Omicron: Leading philanthropies blame vaccine inequality

As concerns mount over the threat of the Omicron COVID-19 variant spreading, the Global Alliance of world’s leading philanthropies have decried that failure to distribute vaccines equitably is causing the virus to mutate and become more dangerous, warning that more variants, pandemics may emerge.

The group said the new variant has come about because the world is failing to meet the World Health Organization’s goal of vaccinating 40 percent of every country’s population by the end of 2021, adding that less than 7 percent of Africa’s population is fully vaccinated, but the global death toll has exceeded five million and continues to climb.

The statement, signed by Darren Walker, President, Ford Foundation; James Holt, Executive Director, Archewell Foundation; Kate Hampton, CEO, Children’s Investment Fund Foundation; Peter Laugharn, President, Conrad N. Hilton Foundation; Boichoko Ditlhake, Head, Civil Society Support, Kagiso Trust; Mo Ibrahim, Founder and Chair, Mo Ibrahim Foundation; Mark Malloch-Brown, President, Open Society Foundations and Rajiv J. Shah, President, The Rockefeller Foundation.

“The longer the world takes to deliver vaccine equity, the more we allow COVID-19 to mutate and become more dangerous. This new variant demonstrates that vaccine nationalism is a short-sighted approach that is self-defeating and puts us all at risk. It reinforces the reality, once again, that no one is safe until everyone is safe,” the a Alliance warned.

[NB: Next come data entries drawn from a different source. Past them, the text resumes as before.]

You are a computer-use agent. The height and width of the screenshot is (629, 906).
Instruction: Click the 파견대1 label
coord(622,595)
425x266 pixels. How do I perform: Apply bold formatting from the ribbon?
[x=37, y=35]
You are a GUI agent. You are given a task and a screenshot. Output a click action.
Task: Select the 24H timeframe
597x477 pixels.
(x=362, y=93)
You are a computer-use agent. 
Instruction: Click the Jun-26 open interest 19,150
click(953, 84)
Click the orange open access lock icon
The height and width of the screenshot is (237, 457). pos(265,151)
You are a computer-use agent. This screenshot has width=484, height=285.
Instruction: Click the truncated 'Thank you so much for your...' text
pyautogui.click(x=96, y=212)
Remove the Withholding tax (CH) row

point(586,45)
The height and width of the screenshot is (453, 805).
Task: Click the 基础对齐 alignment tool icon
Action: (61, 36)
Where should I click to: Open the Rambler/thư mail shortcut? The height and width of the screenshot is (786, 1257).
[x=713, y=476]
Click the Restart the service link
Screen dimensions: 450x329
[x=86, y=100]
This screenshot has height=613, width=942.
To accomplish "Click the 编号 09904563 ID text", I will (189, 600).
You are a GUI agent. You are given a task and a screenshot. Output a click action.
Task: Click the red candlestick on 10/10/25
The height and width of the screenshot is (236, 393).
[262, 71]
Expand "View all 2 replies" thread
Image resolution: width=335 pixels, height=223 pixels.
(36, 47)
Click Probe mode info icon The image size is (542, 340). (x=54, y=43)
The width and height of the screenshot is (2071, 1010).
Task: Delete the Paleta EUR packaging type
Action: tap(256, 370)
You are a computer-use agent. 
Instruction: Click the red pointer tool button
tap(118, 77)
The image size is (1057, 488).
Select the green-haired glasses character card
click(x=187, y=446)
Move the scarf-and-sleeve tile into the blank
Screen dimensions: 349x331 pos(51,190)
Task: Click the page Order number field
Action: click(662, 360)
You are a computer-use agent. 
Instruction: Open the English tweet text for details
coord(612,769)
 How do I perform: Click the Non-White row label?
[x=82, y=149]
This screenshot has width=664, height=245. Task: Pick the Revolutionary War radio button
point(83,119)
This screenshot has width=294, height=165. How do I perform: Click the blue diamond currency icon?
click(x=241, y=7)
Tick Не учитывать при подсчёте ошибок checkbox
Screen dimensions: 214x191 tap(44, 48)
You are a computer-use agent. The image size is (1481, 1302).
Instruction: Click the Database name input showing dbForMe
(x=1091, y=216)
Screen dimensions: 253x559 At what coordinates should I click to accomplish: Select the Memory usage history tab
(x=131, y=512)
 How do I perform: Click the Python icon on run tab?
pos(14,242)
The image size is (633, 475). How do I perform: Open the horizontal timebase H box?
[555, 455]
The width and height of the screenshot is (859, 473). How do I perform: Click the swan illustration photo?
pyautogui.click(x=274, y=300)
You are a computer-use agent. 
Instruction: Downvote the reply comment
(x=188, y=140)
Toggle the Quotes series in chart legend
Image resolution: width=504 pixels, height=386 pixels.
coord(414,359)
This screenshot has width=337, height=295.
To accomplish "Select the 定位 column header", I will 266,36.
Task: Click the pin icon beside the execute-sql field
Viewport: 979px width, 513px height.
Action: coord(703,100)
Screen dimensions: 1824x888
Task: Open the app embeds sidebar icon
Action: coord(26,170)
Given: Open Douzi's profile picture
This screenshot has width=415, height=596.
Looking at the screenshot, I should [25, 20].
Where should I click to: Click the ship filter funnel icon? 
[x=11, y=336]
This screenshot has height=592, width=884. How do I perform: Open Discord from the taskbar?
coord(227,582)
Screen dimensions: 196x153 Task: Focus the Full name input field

The Alliance called on G7 countries and multinational pharmaceutical companies to urgently lift their restrictions on vaccine supply. The Alliance also called on G7 countries under the U.K. and incoming German leadership to make good on earlier commitments and aim even higher to ensure that countries in the Global South have the means to buy, administer, and quickly produce their own vaccines.

Read also: Manufacturers worry about losses as Omicron spreads rapidly

“We also urge countries to refrain from imposing unreasonable travel bans that penalise countries that shared early warnings about this new variant in the name of global health security.”

While the world awaits more information on whether existing vaccines will be effective against the new variant, the Alliance stated that the new variant will cause additional pressure on vaccine supplies, and tasked global leaders to do everything in their power to accelerate sharing of intellectual property and technology transfer to allow additional manufacturers to reproduce COVID-19 vaccines in low- and middle-income countries.

The Alliance equally wants countries with excess doses to stop hoarding and donate those supplies urgently, and to continue to donate future excesses in real-time. It said donations to COVAX, African Vaccine Acquisition Trust (AVAT) must be made in a way that allows their governments to mobilise their resources in support of equitable distribution and enables both short- and long-term planning.

“COVID-19 is not a one-off emergency. This variant will be followed by others, and by new pandemics. This brings home the need for structural global pandemic preparedness and response; effective surveillance and global early warning systems for emerging diseases and new variants; an upscale in local systems’ delivery capacity; medicines manufacturing capacity taken out of the hands of the few and expanded to each continent; global responses based on solidarity, equity, and the understanding of mutual interest; and adequate financing to support all countries in effective response.